We like the moon, 'cause it is close to us
I borrowed N. K. Jemisin's The Obelisk Gate from Andrea after we read The Fifth Season, and vowed I'd finish it before The Stone Sky comes out this summer. And for once in my life, lo and behold, I did.
The Obelisk Gate continues the story of the orogene Essun, formerly Syenite, formerly Damaya, as a devastating Season wreaks havoc on the Stillness's civilizations. Essun is temporarily staying in a community house in a giant underground geode, where she has temporarily had to suspend her search for her daughter Nassun, who is traveling southward with her orogene-phobic father, in order to continue being trained by her former mentor Alabaster, the guy who started this apocalypse. Alabaster is slowly turning into stone and being eaten by his companion, a Stone Eater named Antimony. Before he's entirely gone, he needs to teach Essun to control the giant obelisks that float around in the sky, so that she can open the Obelisk Gate and catch the moon. According to the myth told at the end of the last book, returning the Moon to its proper orbit will stop the tectonic shenanigans that characterize life on the Stillness.
Most of the story is still in the second person, narrated by the "young" Stone Eater Hoa and addressed to Essun. Interspersed are chapters in the third person about Nassun's journey south with her father Jija, who had killed her little brother upon finding out he was an orogene. Nassun learns to manipulate her father into mostly only psychologically rather than physically abusing her, as he brings her to a sort of training camp for young orogenes run by rogue Guardians, near the continent's antarctic. The lead Guardian that takes Nassun under his wing is Schaffa, who was also Essun's Guardian.

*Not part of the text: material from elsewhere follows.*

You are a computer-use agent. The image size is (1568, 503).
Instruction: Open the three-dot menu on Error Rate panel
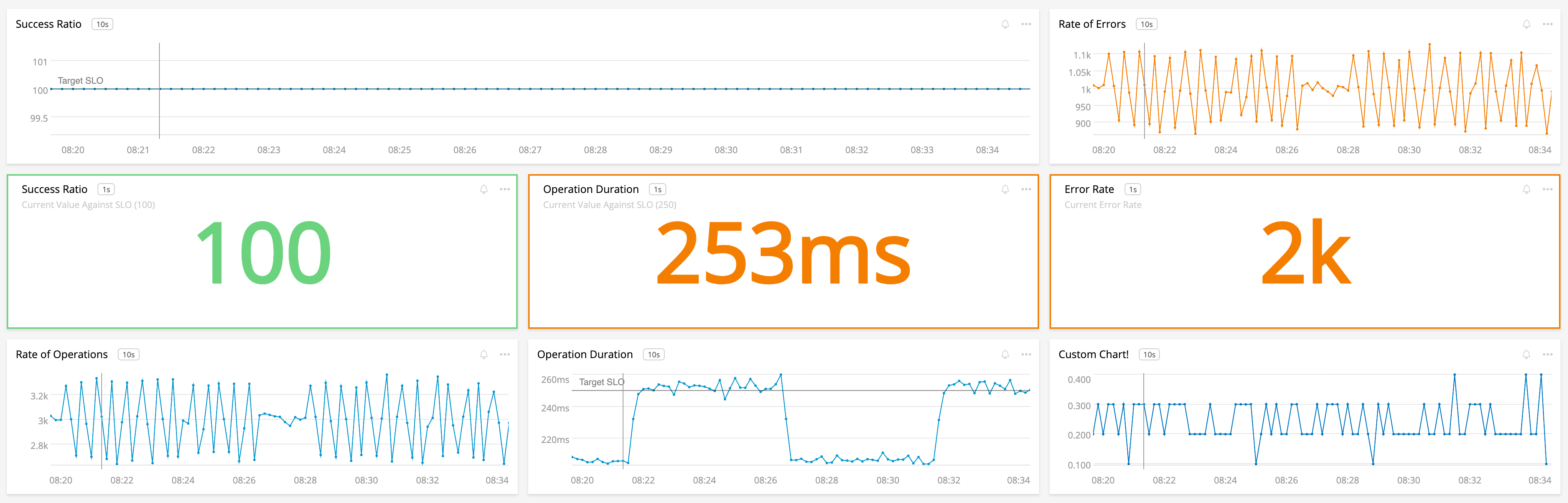pos(1547,190)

Jija thinks it's a camp where young orogenes go to be "cured," because sending your children to camps because you're a bigot is a sadly not unheard-of occurrence with humans.

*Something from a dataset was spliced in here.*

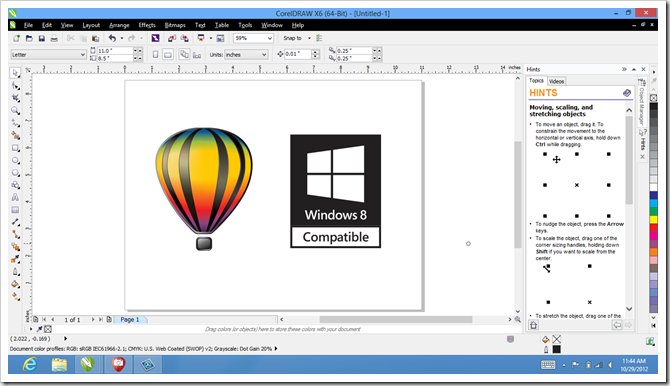
Task: Select the Pick tool in toolbox
Action: pos(15,73)
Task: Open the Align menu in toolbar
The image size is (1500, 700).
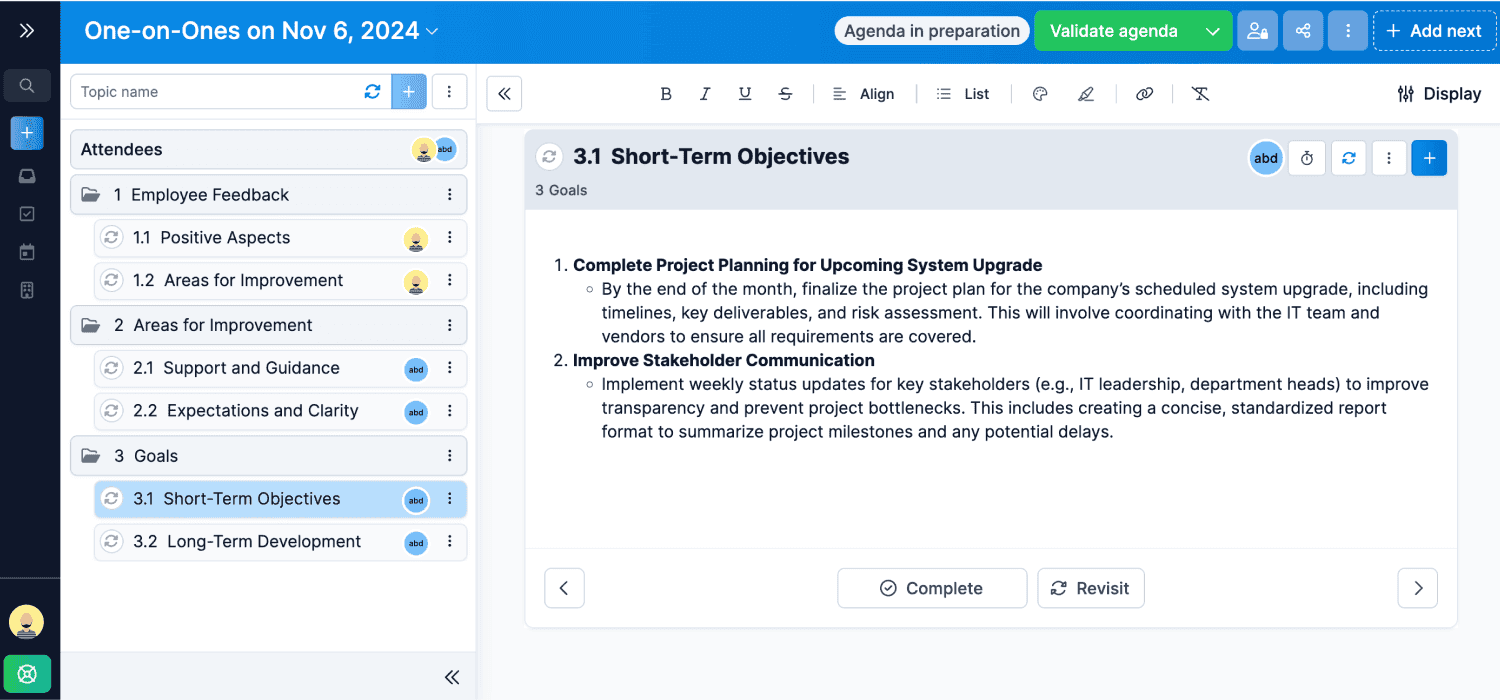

In this book we learn more about the world and its history and how orogeny works (which turns out to be not quite how the Fulcrum thinks it does), including the great mystery of what's on the other side of the planet from the Stillness. We also explore a lot about power and danger and fear and morality and responsibility, and about if it is ever OK to hurt people, especially when there's no way to avoid hurting people, and about bigotry and family and love. So it's deep. But it's also exciting and weird and terrifying and sometimes hilarious. Even the terrible characters are sympathetic but not in a saccharine way, and the good characters are abrasive and dangerous and kind of creepy.
I hope in the next one, Essun and Nassun catch the fucking moon and live happily ever after, but I'm sure Jemisin's got something unpredictable in store for us.